ECLI:NL:HR:2010:BK5182
Hoge Raad
- Cassatie
- A.J.A. van Dorst
- J.W. Ilsink
- J. de Hullu
- C.H.W.M. Sterk
- M.A. Loth
- Rechtspraak.nl
Vernietiging van vrijspraak in zaak tegen verdachte wegens deelname aan een organisatie met terroristisch oogmerk
In deze zaak heeft de Hoge Raad op 2 februari 2010 uitspraak gedaan in een cassatieprocedure tegen een arrest van het Gerechtshof te 's-Gravenhage. De verdachte was eerder vrijgesproken van deelname aan een organisatie die tot doel had het plegen van (terroristische) misdrijven, waaronder het aanzetten tot haat, discriminatie en geweld. De Hoge Raad oordeelde dat het Hof een onjuiste uitleg had gegeven aan de term 'organisatie' zoals bedoeld in de artikelen 140 en 140a van het Wetboek van Strafrecht. Het Hof had ten onrechte gesteld dat een organisatie alleen kan worden aangemerkt als er sprake is van een gestructureerd en duurzaam samenwerkingsverband met gemeenschappelijke regels en doelstellingen. De Hoge Raad concludeerde dat het Hof de grondslag van de tenlastelegging had verlaten door deze te beperkte definitie te hanteren.

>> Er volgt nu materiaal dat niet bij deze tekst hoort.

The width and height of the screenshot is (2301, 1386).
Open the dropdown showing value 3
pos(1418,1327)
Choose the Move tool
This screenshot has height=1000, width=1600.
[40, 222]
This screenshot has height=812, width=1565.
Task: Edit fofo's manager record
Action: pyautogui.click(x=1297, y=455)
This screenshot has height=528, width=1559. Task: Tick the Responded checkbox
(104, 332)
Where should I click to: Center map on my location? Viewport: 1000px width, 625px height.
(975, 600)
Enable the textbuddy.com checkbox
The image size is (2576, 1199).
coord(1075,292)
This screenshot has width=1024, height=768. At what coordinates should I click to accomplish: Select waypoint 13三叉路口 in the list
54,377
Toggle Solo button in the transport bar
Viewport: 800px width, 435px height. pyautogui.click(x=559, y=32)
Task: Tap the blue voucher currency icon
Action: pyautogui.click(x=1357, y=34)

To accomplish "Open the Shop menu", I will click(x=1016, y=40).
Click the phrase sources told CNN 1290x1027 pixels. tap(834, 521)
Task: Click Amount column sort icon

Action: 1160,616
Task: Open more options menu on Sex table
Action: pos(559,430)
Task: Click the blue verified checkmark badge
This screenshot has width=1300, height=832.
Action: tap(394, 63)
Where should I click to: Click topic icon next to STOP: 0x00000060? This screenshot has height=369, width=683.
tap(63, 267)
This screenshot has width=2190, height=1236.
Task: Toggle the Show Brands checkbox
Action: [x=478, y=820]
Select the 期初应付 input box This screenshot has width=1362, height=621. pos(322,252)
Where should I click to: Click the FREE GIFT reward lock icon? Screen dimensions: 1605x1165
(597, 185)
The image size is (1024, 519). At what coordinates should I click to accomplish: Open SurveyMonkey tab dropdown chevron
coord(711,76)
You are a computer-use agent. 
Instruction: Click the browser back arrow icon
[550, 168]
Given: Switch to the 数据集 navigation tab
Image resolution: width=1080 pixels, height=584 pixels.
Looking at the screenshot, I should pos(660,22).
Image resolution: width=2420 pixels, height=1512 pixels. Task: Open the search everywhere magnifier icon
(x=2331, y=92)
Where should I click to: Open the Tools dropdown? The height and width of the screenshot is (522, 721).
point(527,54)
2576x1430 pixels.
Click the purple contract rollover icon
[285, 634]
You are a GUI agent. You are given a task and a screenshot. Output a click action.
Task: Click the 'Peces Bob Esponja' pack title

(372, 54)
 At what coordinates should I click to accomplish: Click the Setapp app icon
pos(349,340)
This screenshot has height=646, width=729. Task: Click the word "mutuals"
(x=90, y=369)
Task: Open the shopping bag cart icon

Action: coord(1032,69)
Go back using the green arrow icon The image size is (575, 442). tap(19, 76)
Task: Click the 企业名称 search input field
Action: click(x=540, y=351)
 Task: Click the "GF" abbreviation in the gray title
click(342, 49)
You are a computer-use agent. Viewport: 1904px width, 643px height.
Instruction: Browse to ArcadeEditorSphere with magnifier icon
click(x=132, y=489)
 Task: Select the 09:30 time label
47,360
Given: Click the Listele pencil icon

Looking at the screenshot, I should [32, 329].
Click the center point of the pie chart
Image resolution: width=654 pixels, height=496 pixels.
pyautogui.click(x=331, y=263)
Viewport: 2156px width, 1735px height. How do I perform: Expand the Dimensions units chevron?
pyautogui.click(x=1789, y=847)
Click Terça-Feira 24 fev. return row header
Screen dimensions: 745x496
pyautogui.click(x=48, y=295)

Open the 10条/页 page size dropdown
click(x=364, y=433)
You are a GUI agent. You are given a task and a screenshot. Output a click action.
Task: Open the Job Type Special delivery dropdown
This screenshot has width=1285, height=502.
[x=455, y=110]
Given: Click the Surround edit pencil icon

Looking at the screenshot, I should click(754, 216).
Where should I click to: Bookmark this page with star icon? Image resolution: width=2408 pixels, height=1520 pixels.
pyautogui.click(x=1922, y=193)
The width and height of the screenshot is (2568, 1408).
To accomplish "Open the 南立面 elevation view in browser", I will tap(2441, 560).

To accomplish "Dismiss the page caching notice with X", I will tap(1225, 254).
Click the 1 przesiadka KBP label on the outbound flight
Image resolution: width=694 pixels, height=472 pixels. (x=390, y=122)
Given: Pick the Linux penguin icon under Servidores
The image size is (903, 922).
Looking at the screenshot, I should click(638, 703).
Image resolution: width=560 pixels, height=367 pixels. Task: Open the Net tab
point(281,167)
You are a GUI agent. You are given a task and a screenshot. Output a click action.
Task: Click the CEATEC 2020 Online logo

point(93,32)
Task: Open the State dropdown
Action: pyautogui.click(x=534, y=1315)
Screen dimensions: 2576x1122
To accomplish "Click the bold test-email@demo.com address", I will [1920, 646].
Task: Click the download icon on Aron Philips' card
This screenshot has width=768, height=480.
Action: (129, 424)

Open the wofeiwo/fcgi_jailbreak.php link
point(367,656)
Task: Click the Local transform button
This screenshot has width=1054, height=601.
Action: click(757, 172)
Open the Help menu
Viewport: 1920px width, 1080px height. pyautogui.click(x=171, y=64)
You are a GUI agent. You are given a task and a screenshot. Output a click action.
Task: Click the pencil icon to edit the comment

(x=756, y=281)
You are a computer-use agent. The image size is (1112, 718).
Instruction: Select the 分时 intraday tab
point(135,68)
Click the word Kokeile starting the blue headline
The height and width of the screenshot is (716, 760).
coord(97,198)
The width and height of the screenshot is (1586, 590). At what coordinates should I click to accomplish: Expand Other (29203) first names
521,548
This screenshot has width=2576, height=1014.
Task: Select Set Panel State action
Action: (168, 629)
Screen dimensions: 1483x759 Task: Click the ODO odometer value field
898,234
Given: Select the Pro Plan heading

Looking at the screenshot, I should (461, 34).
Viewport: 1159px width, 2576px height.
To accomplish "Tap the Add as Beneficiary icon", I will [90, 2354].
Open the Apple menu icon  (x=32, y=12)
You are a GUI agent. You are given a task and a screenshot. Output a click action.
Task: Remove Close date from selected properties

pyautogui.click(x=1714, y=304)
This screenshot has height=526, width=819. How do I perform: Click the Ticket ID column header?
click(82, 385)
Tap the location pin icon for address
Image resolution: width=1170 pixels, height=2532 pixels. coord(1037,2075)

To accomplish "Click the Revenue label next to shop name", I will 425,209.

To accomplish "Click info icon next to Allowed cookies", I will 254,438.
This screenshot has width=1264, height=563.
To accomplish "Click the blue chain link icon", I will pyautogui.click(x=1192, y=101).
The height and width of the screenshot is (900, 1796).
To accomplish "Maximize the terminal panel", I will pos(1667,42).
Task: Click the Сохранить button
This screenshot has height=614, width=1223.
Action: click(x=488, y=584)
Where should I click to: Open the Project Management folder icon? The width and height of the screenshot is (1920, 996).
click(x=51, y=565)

Daarnaast oordeelde de Hoge Raad dat het Hof ook een onjuiste betekenis had toegekend aan de bewoordingen 'aanzetten tot haat, discriminatie en geweld' in de tenlastelegging, die ontleend waren aan artikel 137d Sr. De Hoge Raad benadrukte dat de bescherming van kwetsbare groepen niet de enige overweging mag zijn bij de uitleg van deze termen. De Hoge Raad vernietigde de bestreden uitspraak en verwees de zaak terug naar het Gerechtshof te Amsterdam voor een nieuwe behandeling.
Deze uitspraak benadrukt het belang van een juiste interpretatie van juridische termen en de noodzaak voor de lagere rechters om de grondslagen van de tenlastelegging nauwkeurig te volgen. De zaak betreft een belangrijke ontwikkeling in de rechtspraak rondom terrorismebestrijding en de juridische definities van organisaties en hun activiteiten.